─── READING PASSAGE
Hello, neno89!
Recall this theorem:
If two secants are drawn to a circle from an external point,
the included angle is one-half the differnce of the intercepted arcs.
In your diagram: \(\displaystyle \,\angle P\;=\;\frac{1}{2}\left(\overline{WX}\,-\,\overline{ZY}\right)\)
We are told that: \(\displaystyle \,\overline{WXY}\:=\:200^o\;\;\Rightarrow\;\;\overline{WX}\,+\,\overline{XY}\:=\:200^o\;\;\) [1]
Then: \(\displaystyle \,\overline{WZY}\:=\:160^o\;\;\Rightarrow\;\;\overline{WZ}\,+\,\overline{ZY}\:=\:160^o\;\;\) [2]
Subtract [2] from [1]: \(\displaystyle \,(\overline{WX}\,+\,\overline{XY})\,-\,(\overline{WZ}\,+\,\overline{ZY})\:=\:40^o\)
We have: \(\displaystyle \,\overline{WX}\,+\,\overline{XY}\,-\,\overline{WZ}\,-\,\overline{ZY}\:=\:40^o\)
\(\displaystyle \;\;\)But \(\displaystyle WZ\,=\,XY\), hence: \(\displaystyle \,\overline{WZ}\,=\,\overline{XY}.\;\;\) (Equal chords subtend equal arcs)
Our equation becomes: \(\displaystyle \overline{WX}\,-\,\overline{ZY}\:=\:40^o\) . . . the difference of the intercepted arcs!
Therefore: \(\displaystyle \,\angle P\:=\:\frac{1}{2}(40^o)\:=\:20^o\)
──────
◆ GIVEN INSTRUCTION 1 ◆
Answer the following from the geometry reply:
(a) What measure is given for arc WXY?
(b) What justification is given for arc WZ equaling arc XY?
(c) What value is obtained for angle P?
The geometry reply and the records come from separate, unrelated sources.
─── THE RECORDS
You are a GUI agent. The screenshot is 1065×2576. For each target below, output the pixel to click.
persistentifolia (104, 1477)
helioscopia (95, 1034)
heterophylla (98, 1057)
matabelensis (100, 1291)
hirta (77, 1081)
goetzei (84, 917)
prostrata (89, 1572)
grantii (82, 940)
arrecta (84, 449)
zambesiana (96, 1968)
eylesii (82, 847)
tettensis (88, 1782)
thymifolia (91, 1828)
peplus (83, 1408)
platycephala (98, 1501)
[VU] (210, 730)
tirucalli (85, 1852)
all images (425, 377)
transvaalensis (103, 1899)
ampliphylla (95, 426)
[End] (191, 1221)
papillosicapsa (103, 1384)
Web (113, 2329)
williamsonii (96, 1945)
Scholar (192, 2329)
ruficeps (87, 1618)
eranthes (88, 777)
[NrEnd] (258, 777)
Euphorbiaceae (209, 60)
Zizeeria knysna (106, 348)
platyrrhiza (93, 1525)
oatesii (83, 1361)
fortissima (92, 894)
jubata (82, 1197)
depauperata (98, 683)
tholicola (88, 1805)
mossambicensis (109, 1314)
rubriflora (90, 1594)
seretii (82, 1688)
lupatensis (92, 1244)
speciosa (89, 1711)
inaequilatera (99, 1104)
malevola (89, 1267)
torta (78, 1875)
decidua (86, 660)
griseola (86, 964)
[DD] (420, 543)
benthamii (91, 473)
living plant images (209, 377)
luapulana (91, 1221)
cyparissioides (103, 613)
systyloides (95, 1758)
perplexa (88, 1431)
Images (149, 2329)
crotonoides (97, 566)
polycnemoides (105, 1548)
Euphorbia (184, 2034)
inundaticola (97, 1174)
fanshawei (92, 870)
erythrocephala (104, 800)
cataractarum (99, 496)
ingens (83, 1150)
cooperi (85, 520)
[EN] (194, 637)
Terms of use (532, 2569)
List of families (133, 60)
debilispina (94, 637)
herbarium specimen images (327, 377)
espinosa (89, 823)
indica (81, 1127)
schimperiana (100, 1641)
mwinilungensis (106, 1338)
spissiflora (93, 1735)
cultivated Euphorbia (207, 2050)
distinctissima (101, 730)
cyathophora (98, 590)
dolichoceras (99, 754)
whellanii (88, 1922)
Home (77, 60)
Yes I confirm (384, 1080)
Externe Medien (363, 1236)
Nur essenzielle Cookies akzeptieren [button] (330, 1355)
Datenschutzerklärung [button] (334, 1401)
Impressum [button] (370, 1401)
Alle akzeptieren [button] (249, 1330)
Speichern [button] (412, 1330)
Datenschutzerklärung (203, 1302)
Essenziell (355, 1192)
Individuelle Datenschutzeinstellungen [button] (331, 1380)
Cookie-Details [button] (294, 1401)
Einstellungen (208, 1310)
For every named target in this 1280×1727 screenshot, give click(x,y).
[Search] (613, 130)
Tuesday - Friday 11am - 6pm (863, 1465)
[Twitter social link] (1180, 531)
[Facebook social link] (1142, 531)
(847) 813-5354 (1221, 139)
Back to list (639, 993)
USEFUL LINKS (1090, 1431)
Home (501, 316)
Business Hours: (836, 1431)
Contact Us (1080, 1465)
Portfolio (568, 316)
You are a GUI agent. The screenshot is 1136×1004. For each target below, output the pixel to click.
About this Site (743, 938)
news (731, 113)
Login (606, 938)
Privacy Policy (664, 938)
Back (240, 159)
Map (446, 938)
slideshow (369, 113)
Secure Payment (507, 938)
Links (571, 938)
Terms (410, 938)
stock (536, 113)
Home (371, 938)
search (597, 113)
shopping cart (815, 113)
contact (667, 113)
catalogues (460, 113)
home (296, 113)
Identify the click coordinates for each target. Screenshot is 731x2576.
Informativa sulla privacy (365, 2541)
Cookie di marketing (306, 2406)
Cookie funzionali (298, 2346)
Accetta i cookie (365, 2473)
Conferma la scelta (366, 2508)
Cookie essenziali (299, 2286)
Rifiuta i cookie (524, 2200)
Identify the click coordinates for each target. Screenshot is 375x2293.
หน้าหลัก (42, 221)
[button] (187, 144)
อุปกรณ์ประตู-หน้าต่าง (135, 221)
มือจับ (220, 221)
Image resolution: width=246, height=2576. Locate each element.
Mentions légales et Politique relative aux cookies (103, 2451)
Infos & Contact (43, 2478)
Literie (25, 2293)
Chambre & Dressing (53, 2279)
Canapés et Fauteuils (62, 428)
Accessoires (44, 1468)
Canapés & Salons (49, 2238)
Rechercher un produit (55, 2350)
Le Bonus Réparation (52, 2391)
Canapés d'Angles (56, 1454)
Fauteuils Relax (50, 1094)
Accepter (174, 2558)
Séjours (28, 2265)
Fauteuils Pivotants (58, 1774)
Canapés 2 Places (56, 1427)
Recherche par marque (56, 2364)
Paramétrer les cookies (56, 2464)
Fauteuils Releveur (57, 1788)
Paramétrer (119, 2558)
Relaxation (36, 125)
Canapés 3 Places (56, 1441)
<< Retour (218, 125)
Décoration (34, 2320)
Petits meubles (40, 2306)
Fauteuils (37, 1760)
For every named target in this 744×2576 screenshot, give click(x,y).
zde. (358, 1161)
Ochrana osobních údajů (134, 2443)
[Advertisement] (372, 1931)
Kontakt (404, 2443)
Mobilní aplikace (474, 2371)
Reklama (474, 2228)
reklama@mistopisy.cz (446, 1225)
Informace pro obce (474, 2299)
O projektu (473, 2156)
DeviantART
──────
◆ GIVEN INSTRUCTION 2 ◆
Shift the click coordinates in the records by 78. Starting with the line that contains "inaequilatera (99, 1104)" and continuing through the line that contains "inundaticola (97, 1174)", write out only those lines again, adding 78 to both numbers of every coordinate pair.

◆ COMPLETE OUTPUT 1 ◆
(a) 200°
(b) Equal chords subtend equal arcs.
(c) 20°

◆ COMPLETE OUTPUT 2 ◆
inaequilatera (177, 1182)
malevola (167, 1345)
torta (156, 1953)
decidua (164, 738)
griseola (164, 1042)
[DD] (498, 621)
benthamii (169, 551)
living plant images (287, 455)
luapulana (169, 1299)
cyparissioides (181, 691)
systyloides (173, 1836)
perplexa (166, 1509)
Images (227, 2407)
crotonoides (175, 644)
polycnemoides (183, 1626)
Euphorbia (262, 2112)
inundaticola (175, 1252)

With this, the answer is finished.